§ **WORK TO COMPLETE**: A complete, exact retyping of the data below is required.

§ **AVAILABLE DATA**:
○ ○ ○ ○ ○

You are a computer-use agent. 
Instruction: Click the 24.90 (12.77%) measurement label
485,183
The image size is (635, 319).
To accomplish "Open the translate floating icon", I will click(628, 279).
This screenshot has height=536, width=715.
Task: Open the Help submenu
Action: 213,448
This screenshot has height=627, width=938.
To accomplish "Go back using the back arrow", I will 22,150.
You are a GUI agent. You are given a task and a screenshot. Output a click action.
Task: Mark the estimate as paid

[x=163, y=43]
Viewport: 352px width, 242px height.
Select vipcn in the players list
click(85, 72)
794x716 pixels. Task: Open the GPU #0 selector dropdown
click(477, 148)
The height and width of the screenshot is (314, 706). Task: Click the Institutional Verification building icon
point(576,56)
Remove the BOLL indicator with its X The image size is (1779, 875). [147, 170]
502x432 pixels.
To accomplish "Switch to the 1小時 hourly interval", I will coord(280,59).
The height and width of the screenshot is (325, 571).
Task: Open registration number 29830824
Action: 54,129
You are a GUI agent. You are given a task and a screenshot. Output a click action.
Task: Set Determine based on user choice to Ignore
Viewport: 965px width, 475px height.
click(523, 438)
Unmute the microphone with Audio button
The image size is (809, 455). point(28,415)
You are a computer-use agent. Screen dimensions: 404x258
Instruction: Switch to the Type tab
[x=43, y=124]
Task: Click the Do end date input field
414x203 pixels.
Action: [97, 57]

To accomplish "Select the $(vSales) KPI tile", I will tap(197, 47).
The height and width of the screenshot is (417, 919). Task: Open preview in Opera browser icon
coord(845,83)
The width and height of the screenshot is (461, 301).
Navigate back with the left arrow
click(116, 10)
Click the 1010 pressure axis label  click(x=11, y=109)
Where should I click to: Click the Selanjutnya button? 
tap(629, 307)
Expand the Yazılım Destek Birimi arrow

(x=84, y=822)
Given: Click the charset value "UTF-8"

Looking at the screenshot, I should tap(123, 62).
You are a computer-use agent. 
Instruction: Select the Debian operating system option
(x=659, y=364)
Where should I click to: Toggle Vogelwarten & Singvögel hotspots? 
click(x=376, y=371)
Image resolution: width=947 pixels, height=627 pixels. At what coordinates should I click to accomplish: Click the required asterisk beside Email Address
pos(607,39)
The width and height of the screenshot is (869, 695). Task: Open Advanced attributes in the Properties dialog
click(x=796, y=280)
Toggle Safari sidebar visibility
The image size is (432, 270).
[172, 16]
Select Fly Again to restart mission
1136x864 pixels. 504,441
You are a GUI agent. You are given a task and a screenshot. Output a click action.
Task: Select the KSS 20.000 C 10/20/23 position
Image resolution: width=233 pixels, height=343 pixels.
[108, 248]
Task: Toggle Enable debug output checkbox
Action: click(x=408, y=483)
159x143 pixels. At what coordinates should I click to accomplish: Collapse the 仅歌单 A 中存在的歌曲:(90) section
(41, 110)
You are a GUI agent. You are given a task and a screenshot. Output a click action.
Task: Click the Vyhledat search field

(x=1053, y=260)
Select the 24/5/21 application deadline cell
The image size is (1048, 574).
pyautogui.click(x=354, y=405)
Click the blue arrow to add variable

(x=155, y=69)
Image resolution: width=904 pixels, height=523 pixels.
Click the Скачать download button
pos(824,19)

○ ○ ○ ○ ○

§ **RESPONSE BOX**:
You are a computer-use agent. 
Instruction: Click the 24.90 (12.77%) measurement label
485,183
The image size is (635, 319).
To accomplish "Open the translate floating icon", I will click(628, 279).
This screenshot has height=536, width=715.
Task: Open the Help submenu
Action: 213,448
This screenshot has height=627, width=938.
To accomplish "Go back using the back arrow", I will 22,150.
You are a GUI agent. You are given a task and a screenshot. Output a click action.
Task: Mark the estimate as paid

[x=163, y=43]
Viewport: 352px width, 242px height.
Select vipcn in the players list
click(85, 72)
794x716 pixels. Task: Open the GPU #0 selector dropdown
click(477, 148)
The height and width of the screenshot is (314, 706). Task: Click the Institutional Verification building icon
point(576,56)
Remove the BOLL indicator with its X The image size is (1779, 875). [147, 170]
502x432 pixels.
To accomplish "Switch to the 1小時 hourly interval", I will coord(280,59).
The height and width of the screenshot is (325, 571).
Task: Open registration number 29830824
Action: 54,129
You are a GUI agent. You are given a task and a screenshot. Output a click action.
Task: Set Determine based on user choice to Ignore
Viewport: 965px width, 475px height.
click(523, 438)
Unmute the microphone with Audio button
The image size is (809, 455). point(28,415)
You are a computer-use agent. Screen dimensions: 404x258
Instruction: Switch to the Type tab
[x=43, y=124]
Task: Click the Do end date input field
414x203 pixels.
Action: [97, 57]

To accomplish "Select the $(vSales) KPI tile", I will tap(197, 47).
The height and width of the screenshot is (417, 919). Task: Open preview in Opera browser icon
coord(845,83)
The width and height of the screenshot is (461, 301).
Navigate back with the left arrow
click(116, 10)
Click the 1010 pressure axis label  click(x=11, y=109)
Where should I click to: Click the Selanjutnya button? 
tap(629, 307)
Expand the Yazılım Destek Birimi arrow

(x=84, y=822)
Given: Click the charset value "UTF-8"

Looking at the screenshot, I should tap(123, 62).
You are a computer-use agent. 
Instruction: Select the Debian operating system option
(x=659, y=364)
Where should I click to: Toggle Vogelwarten & Singvögel hotspots? 
click(x=376, y=371)
Image resolution: width=947 pixels, height=627 pixels. At what coordinates should I click to accomplish: Click the required asterisk beside Email Address
pos(607,39)
The width and height of the screenshot is (869, 695). Task: Open Advanced attributes in the Properties dialog
click(x=796, y=280)
Toggle Safari sidebar visibility
The image size is (432, 270).
[172, 16]
Select Fly Again to restart mission
1136x864 pixels. 504,441
You are a GUI agent. You are given a task and a screenshot. Output a click action.
Task: Select the KSS 20.000 C 10/20/23 position
Image resolution: width=233 pixels, height=343 pixels.
[108, 248]
Task: Toggle Enable debug output checkbox
Action: click(x=408, y=483)
159x143 pixels. At what coordinates should I click to accomplish: Collapse the 仅歌单 A 中存在的歌曲:(90) section
(41, 110)
You are a GUI agent. You are given a task and a screenshot. Output a click action.
Task: Click the Vyhledat search field

(x=1053, y=260)
Select the 24/5/21 application deadline cell
The image size is (1048, 574).
pyautogui.click(x=354, y=405)
Click the blue arrow to add variable

(x=155, y=69)
Image resolution: width=904 pixels, height=523 pixels.
Click the Скачать download button
pos(824,19)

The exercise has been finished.